Job:
Please return every line of the records below word for word, leaving out the pictures.

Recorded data
● ● ● ● ● ● ●
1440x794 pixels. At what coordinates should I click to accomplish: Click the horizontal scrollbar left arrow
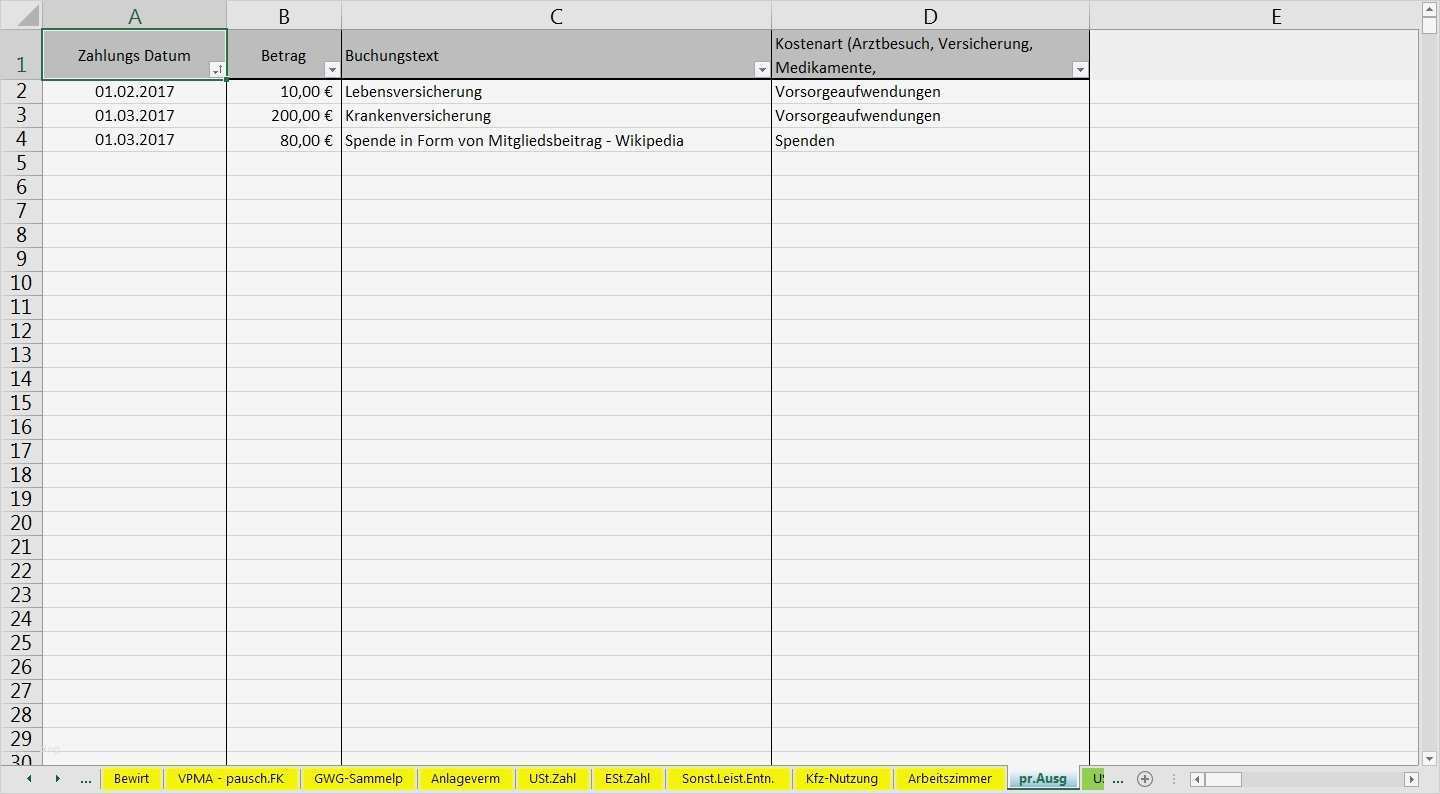click(1196, 778)
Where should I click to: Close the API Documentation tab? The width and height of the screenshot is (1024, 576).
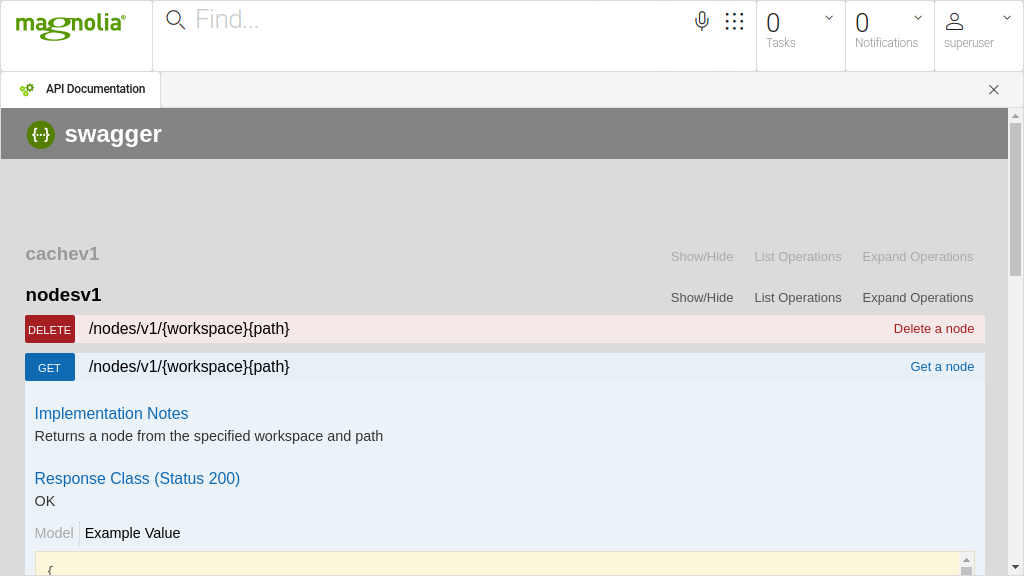[x=993, y=89]
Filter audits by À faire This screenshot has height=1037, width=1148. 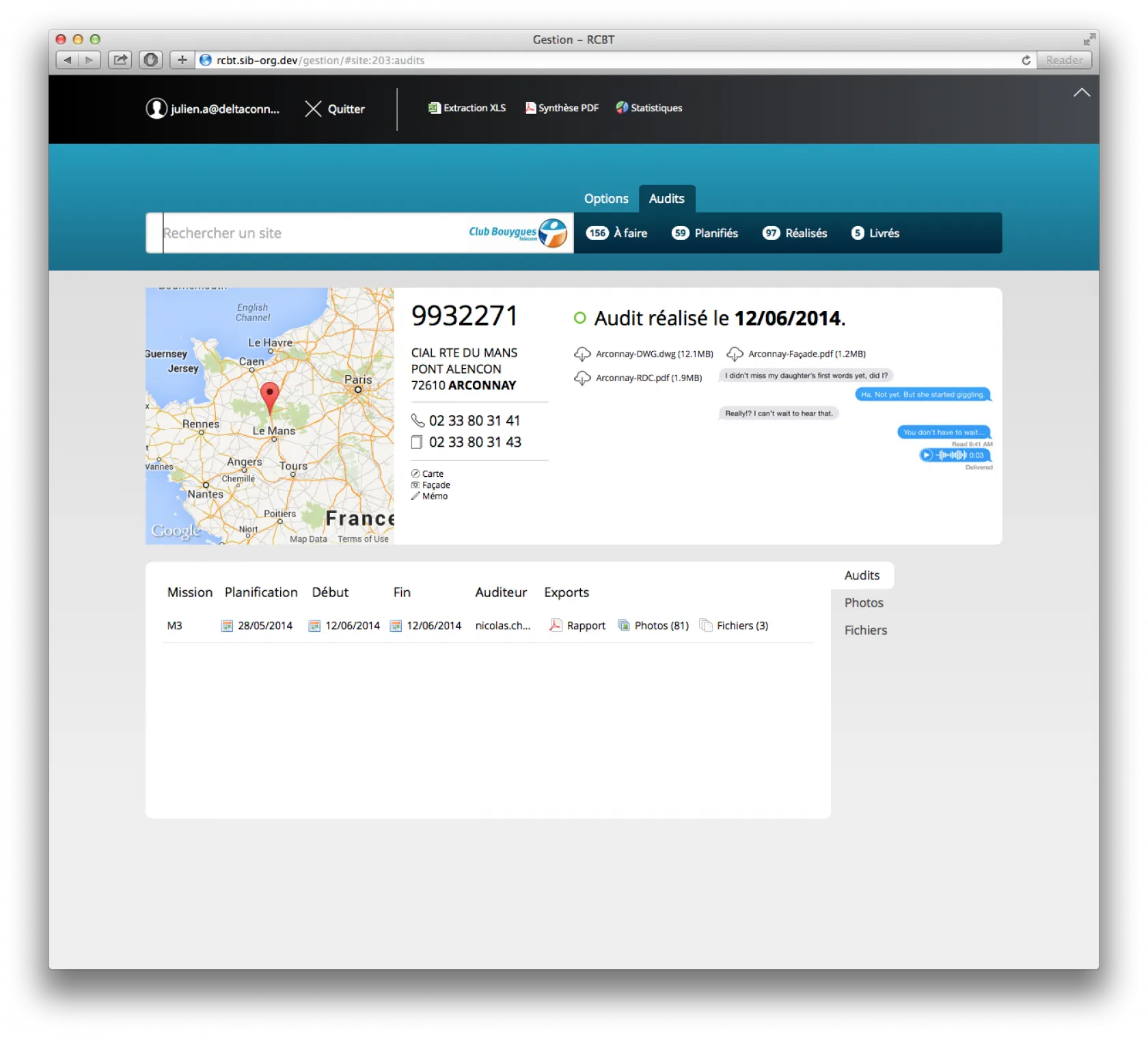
● ● ● ● ● ● ●
Answer below:
1440x794 pixels. At what coordinates should I click to accomplish: Click the horizontal scrollbar left arrow
click(1196, 778)
Where should I click to: Close the API Documentation tab? The width and height of the screenshot is (1024, 576).
[x=993, y=89]
Filter audits by À faire This screenshot has height=1037, width=1148. 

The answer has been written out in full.